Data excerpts
##########

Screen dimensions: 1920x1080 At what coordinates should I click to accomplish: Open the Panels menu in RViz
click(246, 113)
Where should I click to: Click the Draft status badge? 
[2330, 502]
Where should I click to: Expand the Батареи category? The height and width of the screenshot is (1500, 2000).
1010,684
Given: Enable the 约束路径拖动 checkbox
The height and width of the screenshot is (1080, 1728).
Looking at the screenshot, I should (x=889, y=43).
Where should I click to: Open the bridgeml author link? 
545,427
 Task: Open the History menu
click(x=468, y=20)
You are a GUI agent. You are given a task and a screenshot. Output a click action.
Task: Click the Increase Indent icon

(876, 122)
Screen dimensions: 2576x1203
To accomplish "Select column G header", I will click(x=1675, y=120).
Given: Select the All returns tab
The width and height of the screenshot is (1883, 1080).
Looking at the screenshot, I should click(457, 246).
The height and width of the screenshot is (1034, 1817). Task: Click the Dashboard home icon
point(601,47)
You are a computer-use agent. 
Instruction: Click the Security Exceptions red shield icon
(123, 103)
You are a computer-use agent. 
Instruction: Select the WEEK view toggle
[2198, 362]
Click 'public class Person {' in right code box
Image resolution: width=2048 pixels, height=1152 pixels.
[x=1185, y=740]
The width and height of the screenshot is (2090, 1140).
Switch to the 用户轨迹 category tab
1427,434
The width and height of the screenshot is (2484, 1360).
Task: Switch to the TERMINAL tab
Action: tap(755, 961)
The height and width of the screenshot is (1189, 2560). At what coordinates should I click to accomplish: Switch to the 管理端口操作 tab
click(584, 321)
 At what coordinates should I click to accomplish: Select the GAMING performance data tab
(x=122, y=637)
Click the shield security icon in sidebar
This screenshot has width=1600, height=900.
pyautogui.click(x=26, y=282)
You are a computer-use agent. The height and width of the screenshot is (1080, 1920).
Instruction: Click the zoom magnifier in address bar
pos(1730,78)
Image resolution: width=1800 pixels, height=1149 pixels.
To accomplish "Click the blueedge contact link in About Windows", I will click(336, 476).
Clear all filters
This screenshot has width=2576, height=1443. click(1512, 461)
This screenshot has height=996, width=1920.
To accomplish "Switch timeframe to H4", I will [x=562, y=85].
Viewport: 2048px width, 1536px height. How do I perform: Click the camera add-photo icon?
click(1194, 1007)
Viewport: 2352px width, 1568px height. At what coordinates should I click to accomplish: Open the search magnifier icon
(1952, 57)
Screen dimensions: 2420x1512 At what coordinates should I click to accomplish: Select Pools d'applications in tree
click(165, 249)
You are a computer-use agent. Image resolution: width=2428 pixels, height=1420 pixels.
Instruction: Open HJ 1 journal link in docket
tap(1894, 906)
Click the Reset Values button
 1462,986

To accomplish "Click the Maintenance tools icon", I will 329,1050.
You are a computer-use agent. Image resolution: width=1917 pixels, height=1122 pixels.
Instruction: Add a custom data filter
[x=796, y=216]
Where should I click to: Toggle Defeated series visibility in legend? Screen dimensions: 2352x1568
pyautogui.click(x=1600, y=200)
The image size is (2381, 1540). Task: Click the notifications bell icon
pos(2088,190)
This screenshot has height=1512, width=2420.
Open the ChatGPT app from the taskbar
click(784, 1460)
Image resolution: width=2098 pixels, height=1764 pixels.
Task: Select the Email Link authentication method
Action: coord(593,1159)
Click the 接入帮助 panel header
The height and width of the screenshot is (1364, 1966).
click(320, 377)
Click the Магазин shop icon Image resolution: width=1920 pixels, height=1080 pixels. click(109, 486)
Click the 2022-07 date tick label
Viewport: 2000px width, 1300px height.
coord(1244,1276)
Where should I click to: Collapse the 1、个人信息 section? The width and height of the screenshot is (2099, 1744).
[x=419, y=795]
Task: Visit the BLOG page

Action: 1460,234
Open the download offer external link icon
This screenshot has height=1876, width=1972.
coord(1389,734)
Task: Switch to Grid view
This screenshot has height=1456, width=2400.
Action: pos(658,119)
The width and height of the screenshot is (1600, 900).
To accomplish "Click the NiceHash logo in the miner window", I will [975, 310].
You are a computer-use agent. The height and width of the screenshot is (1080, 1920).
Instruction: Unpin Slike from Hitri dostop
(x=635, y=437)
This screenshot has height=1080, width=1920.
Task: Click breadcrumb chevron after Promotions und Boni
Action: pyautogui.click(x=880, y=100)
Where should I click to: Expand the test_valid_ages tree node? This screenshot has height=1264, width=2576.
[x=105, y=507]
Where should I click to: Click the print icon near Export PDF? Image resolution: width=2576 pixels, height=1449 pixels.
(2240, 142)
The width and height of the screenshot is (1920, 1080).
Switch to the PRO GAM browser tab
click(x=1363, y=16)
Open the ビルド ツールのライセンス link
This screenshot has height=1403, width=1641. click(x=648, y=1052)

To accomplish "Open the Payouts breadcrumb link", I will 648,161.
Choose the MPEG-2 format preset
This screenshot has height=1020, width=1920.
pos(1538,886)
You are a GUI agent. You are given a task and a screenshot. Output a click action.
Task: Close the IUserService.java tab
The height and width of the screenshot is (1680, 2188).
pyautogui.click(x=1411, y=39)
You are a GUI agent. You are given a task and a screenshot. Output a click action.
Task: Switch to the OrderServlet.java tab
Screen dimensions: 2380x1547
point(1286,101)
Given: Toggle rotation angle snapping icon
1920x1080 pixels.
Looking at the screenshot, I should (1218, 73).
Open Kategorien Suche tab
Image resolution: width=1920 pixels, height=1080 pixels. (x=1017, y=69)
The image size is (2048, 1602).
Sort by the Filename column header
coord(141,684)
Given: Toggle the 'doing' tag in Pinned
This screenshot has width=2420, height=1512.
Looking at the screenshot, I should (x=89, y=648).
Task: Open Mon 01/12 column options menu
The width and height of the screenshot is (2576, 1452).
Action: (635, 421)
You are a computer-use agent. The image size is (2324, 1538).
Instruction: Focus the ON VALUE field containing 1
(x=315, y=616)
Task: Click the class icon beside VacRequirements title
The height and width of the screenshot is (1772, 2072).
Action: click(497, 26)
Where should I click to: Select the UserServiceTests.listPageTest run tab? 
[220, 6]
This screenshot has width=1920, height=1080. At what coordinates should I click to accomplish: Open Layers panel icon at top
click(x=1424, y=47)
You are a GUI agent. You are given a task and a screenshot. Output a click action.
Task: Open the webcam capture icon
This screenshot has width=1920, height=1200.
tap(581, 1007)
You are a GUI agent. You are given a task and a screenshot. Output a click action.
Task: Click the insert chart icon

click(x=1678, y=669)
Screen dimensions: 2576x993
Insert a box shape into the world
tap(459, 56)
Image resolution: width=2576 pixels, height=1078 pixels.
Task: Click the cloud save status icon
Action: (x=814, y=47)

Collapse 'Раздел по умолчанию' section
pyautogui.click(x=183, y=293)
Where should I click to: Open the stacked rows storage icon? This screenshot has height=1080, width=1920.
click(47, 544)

##########

What to do:
Write out only the lines that run from the line containing "Where should I click to: Toggle" through the line containing "This screenshot has height=1512, width=2420.", both included, exactly as they appear above.

Answer below:
Where should I click to: Toggle Defeated series visibility in legend? Screen dimensions: 2352x1568
pyautogui.click(x=1600, y=200)
The image size is (2381, 1540). Task: Click the notifications bell icon
pos(2088,190)
This screenshot has height=1512, width=2420.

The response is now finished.